The app caught on as people looked for new ways to connect with each other during the pandemic. Some of the earliest users were Silicon Valley venture capitalists like Marc Andreessen and his business partner Ben Horowitz, who introduced Clubhouse into their networks. Oprah Winfrey, MC Hammer and John Mayer followed suit.

“There’s this sense of access that is really difficult to reproduce,” said Andy Annacone, an investor at TechNexus Venture Collaborative, which runs a fund that has invested in Clubhouse.

In May, Mr. Andreessen and Mr. Horowitz’s venture firm Andreessen Horowitz poured $ 10 million into the clubhouse and valued it at $ 100 million. It had two employees at the time.

TikTok influencers, YouTube stars and actors from “The Bachelor” soon became active in the app. It also spawned its own stars, with some people garnering over a million followers on its “suggested user list”. In December, Clubhouse launched an invitation-only pilot program that enables so-called power users to earn money with the app.

“People are already building brands,” said Sheel Mohnot, 38, founder of Better Tomorrow Ventures, which has 1.2 million followers on the app. “There are all of these clubhouse shows. Some of these shows that I’ve seen are sponsored. “(Mr. Davison and Mr. Seth said the company plans to make money from ticketing events, subscriptions and tips, but will not sell ads.)

Recognition…via Agence France-Presse – Getty Images

The growth has been accompanied by criticism that women and people of the same color are frequent targets of abuse and that discussions about anti-Semitism, homophobia, racism and misogyny are on the rise.

Porsha Belle, 32, a clubhouse influencer in Houston, said after speaking about misogyny on the app, people had set up rooms to encourage each other to report their account so it would be banned. Your account was suspended last Monday.

She said she tried contacting the company but found little recourse. “My site is locked while the bullies are free to roam,” she said.

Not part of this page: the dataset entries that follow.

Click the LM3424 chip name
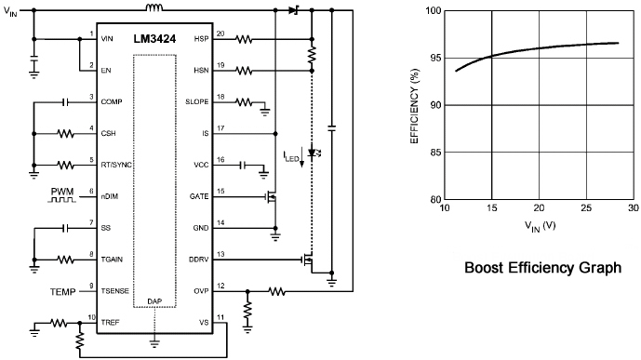pos(154,39)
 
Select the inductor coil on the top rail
pos(154,7)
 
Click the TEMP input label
pos(63,292)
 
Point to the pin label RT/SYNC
pos(116,165)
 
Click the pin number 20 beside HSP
pos(220,33)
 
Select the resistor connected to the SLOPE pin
pos(244,101)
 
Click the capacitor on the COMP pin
pos(65,101)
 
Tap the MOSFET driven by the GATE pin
pos(271,197)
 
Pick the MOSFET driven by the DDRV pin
pos(307,260)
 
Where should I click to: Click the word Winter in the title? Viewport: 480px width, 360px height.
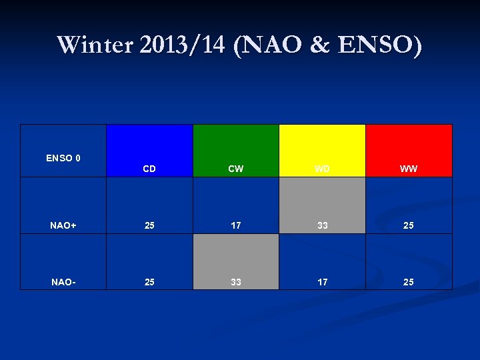tap(95, 45)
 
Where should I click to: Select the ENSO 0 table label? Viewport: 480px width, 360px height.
tap(63, 158)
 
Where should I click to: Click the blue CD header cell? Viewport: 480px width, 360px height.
tap(149, 151)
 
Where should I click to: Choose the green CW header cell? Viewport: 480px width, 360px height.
tap(236, 151)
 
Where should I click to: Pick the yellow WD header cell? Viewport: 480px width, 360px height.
tap(323, 151)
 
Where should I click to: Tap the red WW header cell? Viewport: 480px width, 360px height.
tap(409, 151)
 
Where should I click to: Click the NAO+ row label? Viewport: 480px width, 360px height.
tap(63, 225)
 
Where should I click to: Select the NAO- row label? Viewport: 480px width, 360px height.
tap(63, 282)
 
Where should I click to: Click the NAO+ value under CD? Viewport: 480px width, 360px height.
tap(149, 225)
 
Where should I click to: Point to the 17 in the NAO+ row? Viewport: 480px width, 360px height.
tap(236, 225)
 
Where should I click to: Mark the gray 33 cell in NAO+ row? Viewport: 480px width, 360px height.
tap(323, 207)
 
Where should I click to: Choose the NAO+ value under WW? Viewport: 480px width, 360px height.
tap(409, 225)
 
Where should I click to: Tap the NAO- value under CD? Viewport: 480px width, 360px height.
tap(149, 282)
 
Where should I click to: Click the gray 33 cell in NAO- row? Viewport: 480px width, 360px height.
tap(236, 263)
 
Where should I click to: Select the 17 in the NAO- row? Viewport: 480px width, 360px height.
tap(323, 282)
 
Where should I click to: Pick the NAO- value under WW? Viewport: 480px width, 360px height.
tap(409, 282)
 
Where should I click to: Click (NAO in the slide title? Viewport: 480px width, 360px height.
tap(263, 45)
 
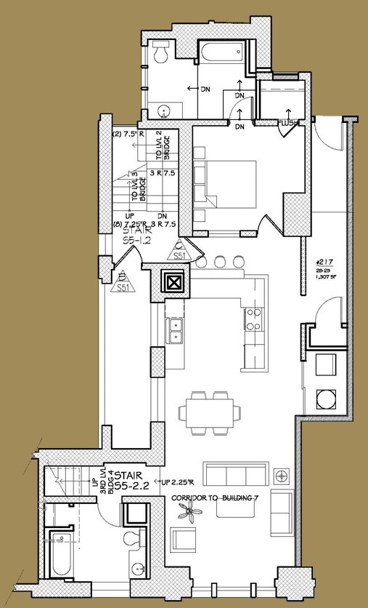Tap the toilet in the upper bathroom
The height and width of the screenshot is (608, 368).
click(162, 52)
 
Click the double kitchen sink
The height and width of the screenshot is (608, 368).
click(174, 331)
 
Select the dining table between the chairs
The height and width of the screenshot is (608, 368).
click(212, 413)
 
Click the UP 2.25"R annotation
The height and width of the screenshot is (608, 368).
click(178, 482)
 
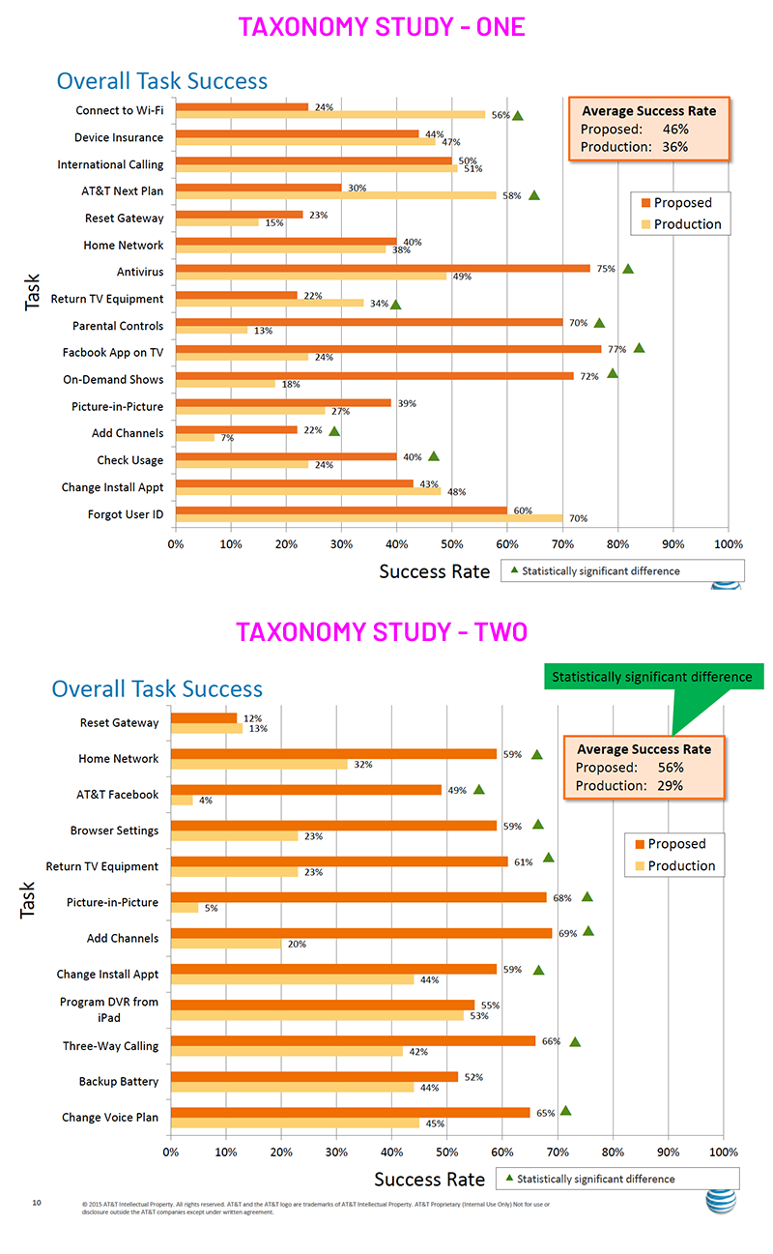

Rachelle Dooley, 40, a deaf social media manager in Austin, Texas, said she was blocked and kicked out of some clubhouse rooms.

“I can see it show in the subtitle. People say, ‘Why is this deaf woman on an audio app?’” She said. “I would freeze and start crying.”

The clubhouse has a blocking feature that gives users more control over their rooms. This, in turn, has sometimes led to disputes over access, including with a journalist for the New York Times.

Kimberly Ellis, 48, an American and African at Carnegie Mellon University who leads digital security workshops, said she had also been to clubhouse rooms where people appeared to be giving financial advice but were instead doing “multilevel marketing”.

“Some want to coach you and get money from you for their classes,” she said.

In the clubhouse discussion on Sunday, Mr. Davison said the company had explicit rules against the spread of misinformation, hate speech, abuse and bullying. The start-up announced last year that it would add advisors and security features and enable moderators.

The clubhouse has also made it possible for people who live under strict censorship in countries like China and Turkey to speak freely about many topics. Some users said they were addicted.

Brielle Riche, 33, a Los Angeles brand strategist, said Clubhouse has opened her world since she started using it in November.

“Clubhouse gives us the opportunity to interact with strangers,” she said. “Only the clubhouse can turn you off TikTok.”

A week after Clubhouse announced its latest funding last month, Mr Musk was ecstatic when he appeared on the app and interviewed Vlad Tenev, the executive director of the stock trading app Robinhood. Mr Musk has promised to return to the clubhouse with Kanye West and has invited Russian President Vladimir V. Putin to the app.

A few days later, Mark Zuckerberg, the CEO of Facebook, showed up to chat about virtual and augmented reality. Then China banned the app.

On Sunday 5,000 people – the maximum in a clubhouse room – took part in a weekly “town hall” meeting with the founders. Mr. Davison was late because he’d been in another room and welcomed Senator Tim Kaine, Democrat of Virginia, to the app.

“We’re just trying to keep up,” said Mr. Davison.

Adam Satariano contributed to the coverage.